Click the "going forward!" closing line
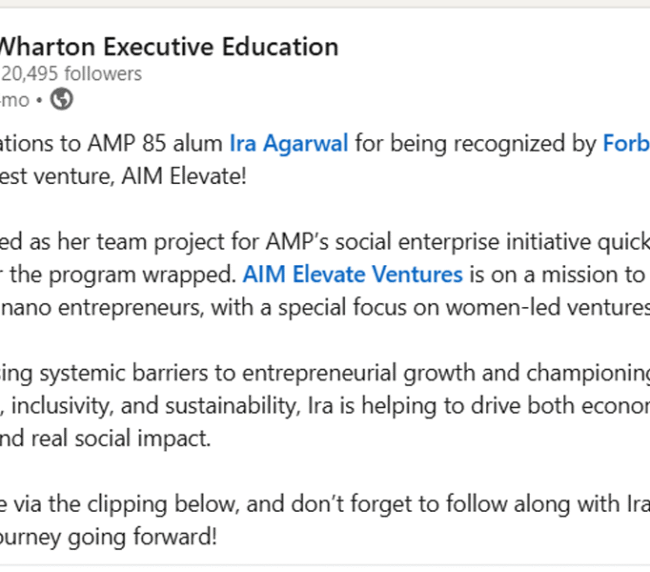The width and height of the screenshot is (650, 572). point(109,537)
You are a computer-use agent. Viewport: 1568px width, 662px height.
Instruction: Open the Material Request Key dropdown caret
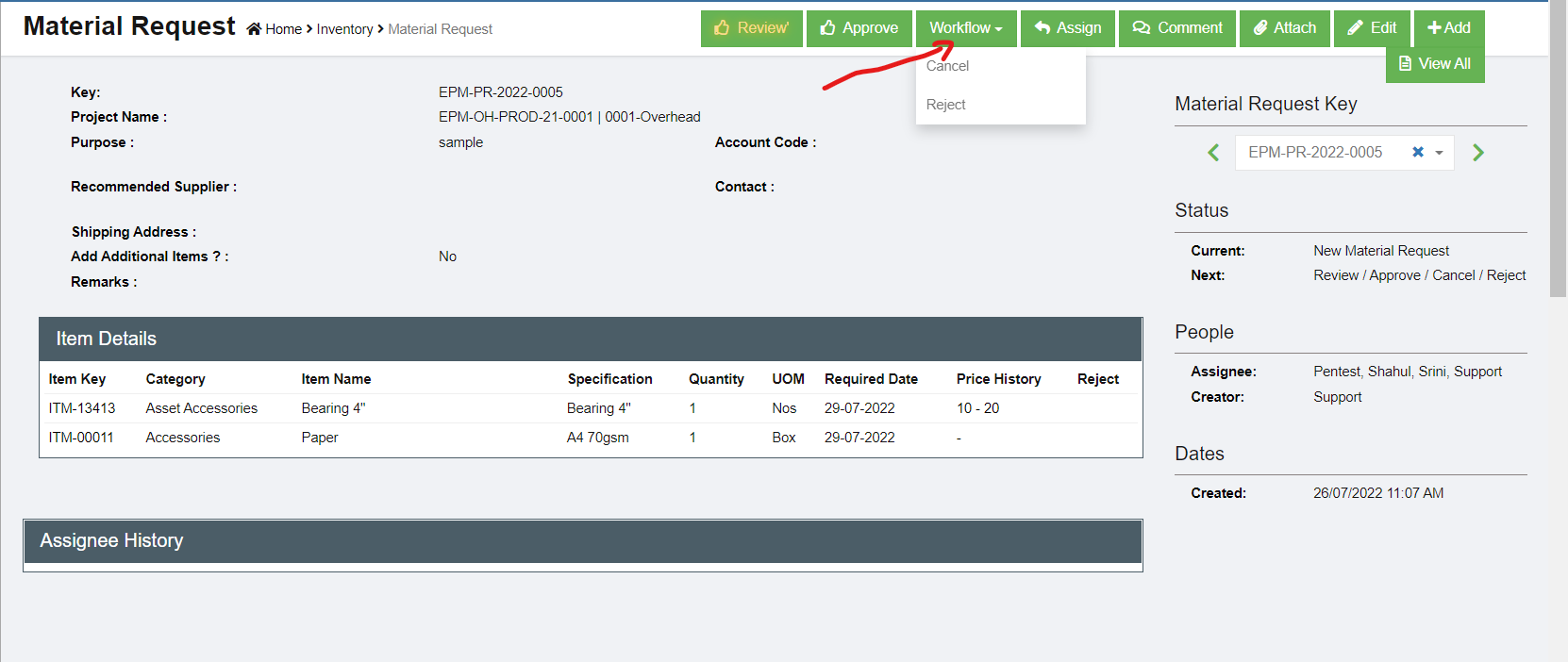[x=1440, y=153]
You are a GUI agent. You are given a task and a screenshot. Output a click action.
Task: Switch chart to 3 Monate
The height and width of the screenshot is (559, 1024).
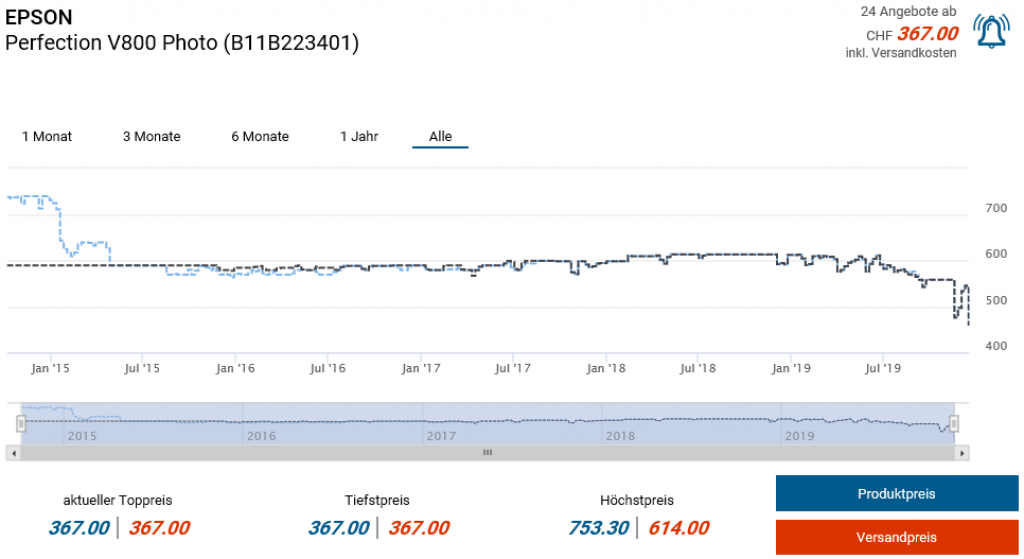pos(151,137)
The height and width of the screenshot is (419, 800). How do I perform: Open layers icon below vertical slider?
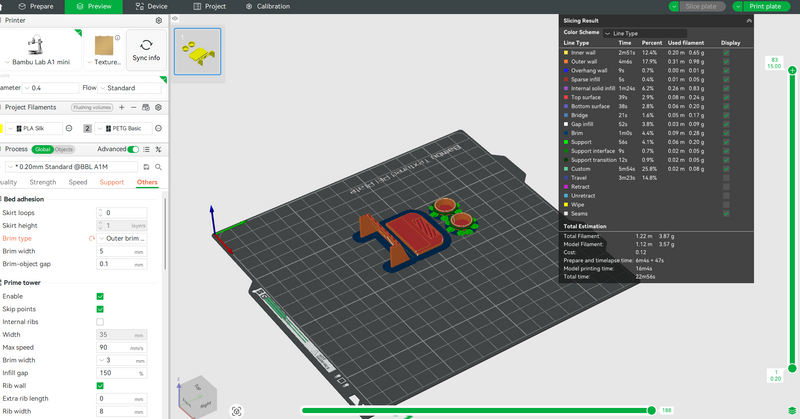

◇ ◇ ◇ ◇ ◇

EXERCISE:
If a line in the records above includes the string "agent", copy it.

REPLY TO THE EXERCISE:
You are a computer-use agent. Viewport: 1568px width, 662px height.
You are a GUI agent. You are given a task and a screenshot. Output a click action.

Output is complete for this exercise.